The paper presents the development and assessment of a machine-learning-based mobile platform aimed at diagnosing various penile pathologies through visual recognition. This paper addresses a significant barrier in sexual health services by leveraging machine-learning techniques to provide immediate and accessible diagnostic support for penile diseases, which include herpes eruptions, syphilitic chancres, penile candidiasis, penile cancer, and genital warts. This innovative approach offers a promising solution in contexts where access to sexual health diagnostics is limited by resource availability and social stigmas.

Methodology

The research introduces a sophisticated machine-learning framework that employs several methodological advances. A dataset of clinical images was curated from a combination of physician contributions and publicly available images, supplemented by innovative augmentation strategies. The systematic use of U-net architecture for semantic segmentation allowed for efficient delineation of diseased regions from background noise. Additionally, the Inception-ResNet version 2 architecture facilitated precise pixel classification, optimized through the Adam optimizer, enhancing the identification accuracy of penile pathologies. Salience mapping using GradCAM++ further provided visual explanations of the decision-making process, a critical feature for validating model predictions.

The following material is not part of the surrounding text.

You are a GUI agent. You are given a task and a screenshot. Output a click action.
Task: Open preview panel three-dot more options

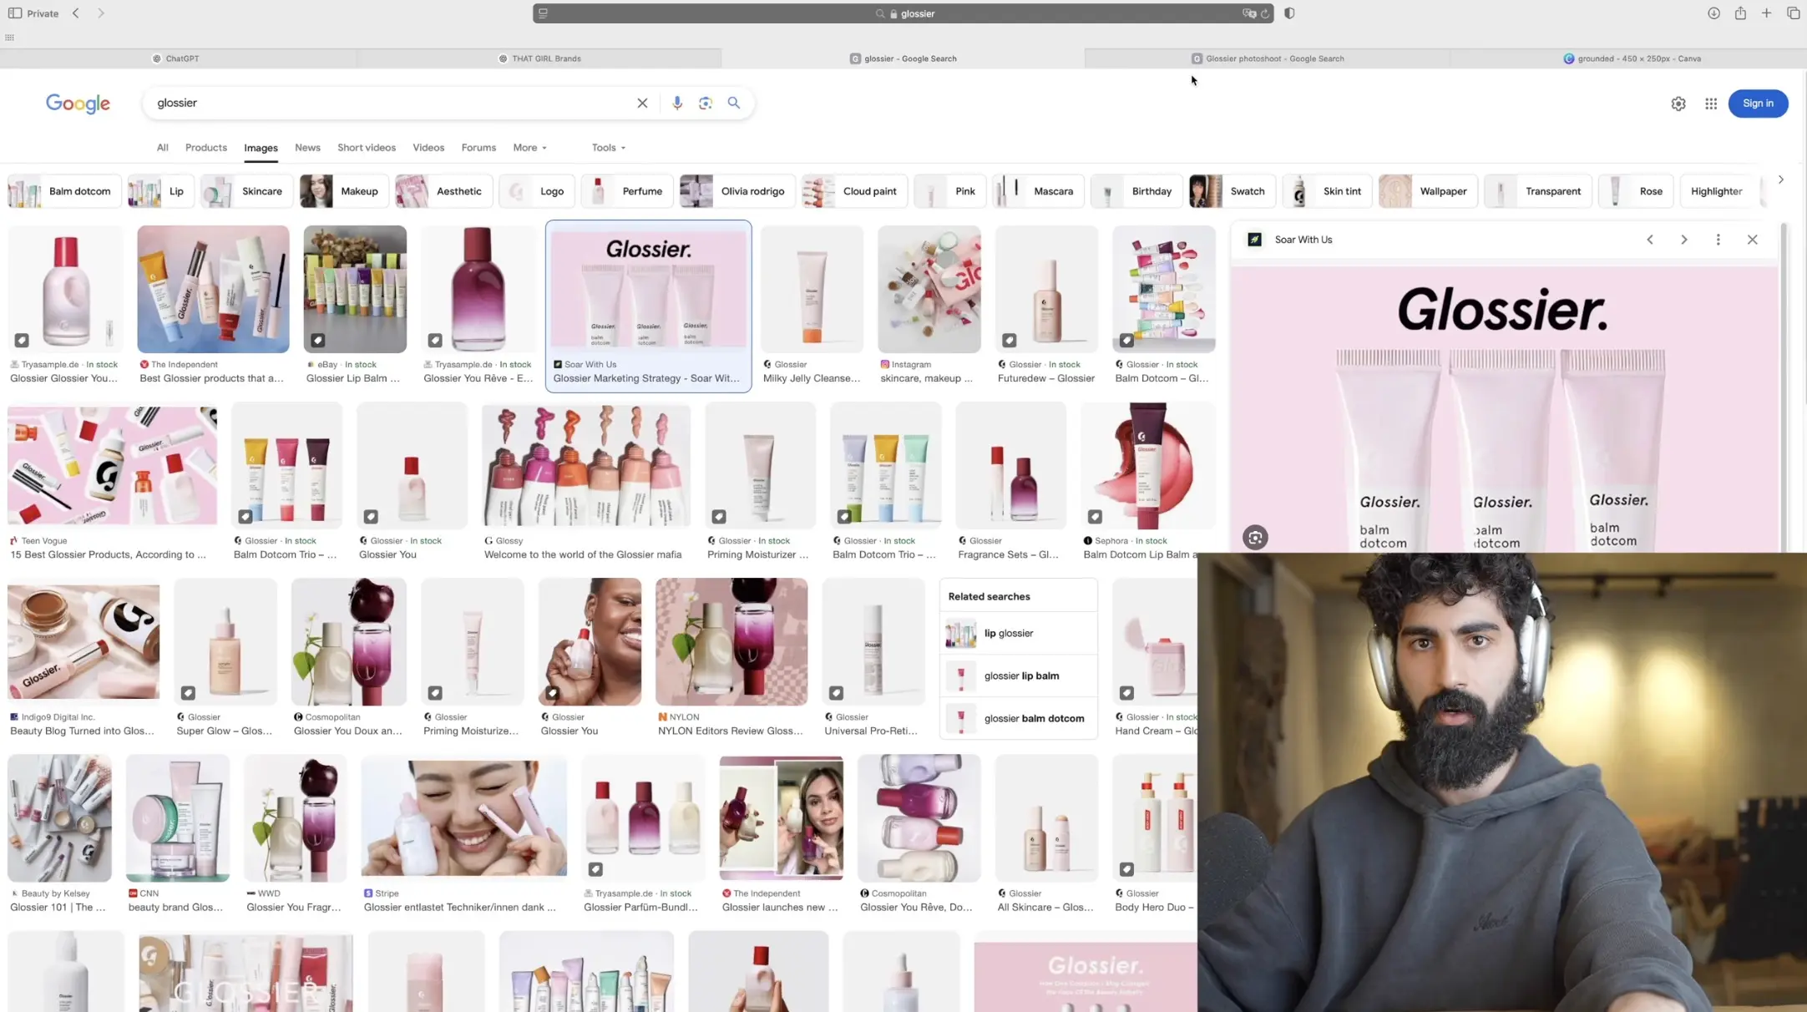click(x=1718, y=240)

The model was trained using 91% of the dataset, comprising over 2,000 images, both original and augmented, across 150 epochs. Performance assessment was conducted on a validation dataset of 239 images, utilizing metrics such as recall, precision, specificity, and F1-score.

Results

The machine-learning model demonstrated robust performance, achieving an overall accuracy of 0.944 in classifying diseased images. Sensitivity and specificity analyses revealed that the model performed best in discerning non-diseased cases, followed by high efficacy in identifying genital warts, herpes eruption, and penile candidiasis. Notably, precision rates were above 90% for most disease categories. However, the model's recall was noted to be lowest for penile cancer, suggesting the need for further dataset expansion and algorithm refinement to address current limitations.

The mobile application utility was validated with 2,640 unique users between July and October 2023, showcasing a significant engagement predominantly from the United States, Singapore, and several other countries. This highlights the tool's expansive reach and potential impact in improving global sexual health accessibility.

Implications and Future Directions

The effectiveness of the machine-learning model in identifying penile pathologies signifies a substantial step forward in digital health technologies aimed at mitigating healthcare disparities. The potential for early-stage detection and intervention facilitated by this mobile platform could have considerable implications, reducing disease transmission and improving treatment outcomes.

Future research directions could involve expanding the model to encompass additional disease categories such as lichen sclerosis or vulvovaginal disorders. Moreover, comprehensive validation against gold-standard diagnostic procedures, alongside longitudinal impact evaluations on user health outcomes, are pivotal for enhancing credibility and utility. Additionally, integration with patient education and treatment linkage services could bolster the platform's overall effectiveness in a real-world context.

Conclusion

This investigation illustrates the capability of machine learning to revolutionize sexual health diagnostics, offering a scalable, user-friendly solution to pervasive access issues. While further model optimization and validation are necessary, the initial results affirm the platform's promising role in transforming health service delivery within resource-constrained settings.